赤目無冠のぶろぐ

アニメ要約・批評、仮想通貨(ビットコイン、モナコイン)、将棋・麻雀、音楽(作曲、DTM、ベース)、思想など

帰ってきたニートの一日の作者。詳しくははじめにへ。

「私モテ」を見て~カミングアウトされる「人間みんな同じ」というテーマ

最近、「私がモテないのはどう考えてもお前らが悪い!」というアニメ(以下「私モテ」と省略)を見ていて思ったのは、
オタクという者は意外とミーハー(流行に流され易い人)な生き物だということ。
彼らは流行に振り回されない自分らしさというものを追求したいようだが、実際には彼らもまた振り回されている。
その証拠に「私モテ」のオタク趣味を持つ主人公は、友達がいる一人ぼっちではないグループを常に意識しており、
深層心理ではそのような友達がたくさんいる人間になることを渇望しているように見える。

かつてデュルケムというフランスの社会学者が、我々は知らず知らずのうちに集団社会のしきたりに翻弄されているという
全体主義的な発想を提唱したことがあるが、これは現代の大衆消費社会をうまく説明している。
つまりどんな人間も社会の影響を受ける以上、多かれ少なかれ流され易いわけだ。
自分で考えているようでも、実は社会(たとえばメディア・広告)が個人を縛り続けている。
程度の差があるだけで、完全に流されない人間は事実上いない。

それに考えてみればオタクも流行を意識しないとオタクを維持できない。
たとえばアニメオタクだったら常に最新のアニメが何か四半期ごとにチェックし、何が話題になるかを読まないといけない。
もともとアニメ自体、漫画やゲームを買わせるための広告のような役割も果たしているので、
それにハマるという行為が既に流行に乗るようなものである。
その意味で、実はメディアに一番流され易い性格を有しているのがオタクとさえ言える。

この文脈でいくと、
現代の大衆消費社会に本当の意味で対立しているのは、何に対しても興味を示さない仙人のような世捨て人だけで、
後はほとんど似たような存在になる。
不良もヤンキーもコギャルもスポーツマンも音楽好きも、流行を意識し、ある同調性を持たないと自分自身を保てないという意味では、
オタクとほとんど同じことになる。
要するに元を辿れば同じ人間に過ぎない。

その意味で、「私モテ」は誰もが最初は何の変哲もない一人ぼっちの凡人だったということを私達に教えようとしている。
主人公だけが特殊なわけではない。
原始的には誰しもが一人ぼっちであり、一人ぼっちのままでいることを怖がる。
ある2ちゃんねらーは「このアニメが今までの人生で『人間みんな同じ』なんだって一番分からせてくれたわ」とさえ言っている。
彼の言葉を借りれば、「私モテ」は私達が深層心理で気づきかけていた「人間みんな同じ」というテーマを再定義したようなものだろう。

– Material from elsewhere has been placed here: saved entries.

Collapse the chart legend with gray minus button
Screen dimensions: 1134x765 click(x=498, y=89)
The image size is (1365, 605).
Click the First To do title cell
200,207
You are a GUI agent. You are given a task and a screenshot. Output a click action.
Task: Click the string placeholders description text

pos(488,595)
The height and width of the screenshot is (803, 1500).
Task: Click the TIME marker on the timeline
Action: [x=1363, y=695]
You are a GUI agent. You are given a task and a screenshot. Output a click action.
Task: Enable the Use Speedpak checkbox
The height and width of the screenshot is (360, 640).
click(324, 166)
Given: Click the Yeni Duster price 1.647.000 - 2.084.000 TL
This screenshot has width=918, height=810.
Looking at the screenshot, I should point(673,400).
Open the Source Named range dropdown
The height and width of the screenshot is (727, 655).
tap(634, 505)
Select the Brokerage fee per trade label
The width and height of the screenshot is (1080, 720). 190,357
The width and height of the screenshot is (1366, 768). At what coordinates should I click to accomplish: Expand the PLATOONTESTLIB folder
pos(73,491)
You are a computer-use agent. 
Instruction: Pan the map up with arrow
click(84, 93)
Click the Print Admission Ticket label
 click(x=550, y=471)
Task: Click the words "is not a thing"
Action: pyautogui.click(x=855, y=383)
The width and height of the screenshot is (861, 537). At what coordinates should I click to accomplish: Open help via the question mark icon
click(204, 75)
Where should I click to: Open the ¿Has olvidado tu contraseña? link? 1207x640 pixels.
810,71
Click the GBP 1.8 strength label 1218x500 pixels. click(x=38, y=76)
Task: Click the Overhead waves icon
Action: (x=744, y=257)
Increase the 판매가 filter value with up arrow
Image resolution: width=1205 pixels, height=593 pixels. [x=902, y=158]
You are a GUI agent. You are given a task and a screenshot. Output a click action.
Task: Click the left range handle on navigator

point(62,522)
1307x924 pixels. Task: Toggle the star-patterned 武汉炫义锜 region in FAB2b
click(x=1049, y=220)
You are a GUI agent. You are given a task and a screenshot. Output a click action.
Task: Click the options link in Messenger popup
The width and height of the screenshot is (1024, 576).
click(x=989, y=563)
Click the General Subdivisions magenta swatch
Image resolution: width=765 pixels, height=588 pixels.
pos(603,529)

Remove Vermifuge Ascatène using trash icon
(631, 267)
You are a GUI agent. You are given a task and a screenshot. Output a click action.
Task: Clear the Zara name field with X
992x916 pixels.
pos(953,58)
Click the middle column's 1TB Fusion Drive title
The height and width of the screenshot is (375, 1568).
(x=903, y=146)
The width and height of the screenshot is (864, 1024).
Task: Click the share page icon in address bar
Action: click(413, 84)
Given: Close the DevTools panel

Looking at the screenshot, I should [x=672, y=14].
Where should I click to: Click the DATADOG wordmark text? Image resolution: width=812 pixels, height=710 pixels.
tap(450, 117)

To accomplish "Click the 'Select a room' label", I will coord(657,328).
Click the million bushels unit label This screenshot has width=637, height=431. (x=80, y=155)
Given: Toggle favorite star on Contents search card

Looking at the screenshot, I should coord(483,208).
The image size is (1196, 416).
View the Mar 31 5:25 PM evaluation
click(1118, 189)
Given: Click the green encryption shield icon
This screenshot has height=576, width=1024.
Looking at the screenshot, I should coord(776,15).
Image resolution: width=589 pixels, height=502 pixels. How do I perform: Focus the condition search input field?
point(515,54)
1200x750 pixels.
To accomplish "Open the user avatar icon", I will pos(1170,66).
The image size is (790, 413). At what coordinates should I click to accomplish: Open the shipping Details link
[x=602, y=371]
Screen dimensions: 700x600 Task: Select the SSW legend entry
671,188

以前、えむえむっ!の原作と漫画の対応(漫画版7巻のまとめ)という記事を書いた際、
負の側面を赤裸々にカミングアウトするのが昨今の流れだと書いたが、本作もその潮流を受け継いでいると言える。
昔はカッコ悪いところを隠して美化するのがエンターテインメントの役割だったが、
昨今の作品はダメなところをそのまま押し出している(多少オブラートに包んだ表現にしているところもあるが)。
こういうことができるようになったのは時代の変化なのだろう。
これは匿名であることが許されるインターネットの影響もあるかもしれない。
この流れは今後どのような想像力を生み出すのだろうか。今後に注目していきたい。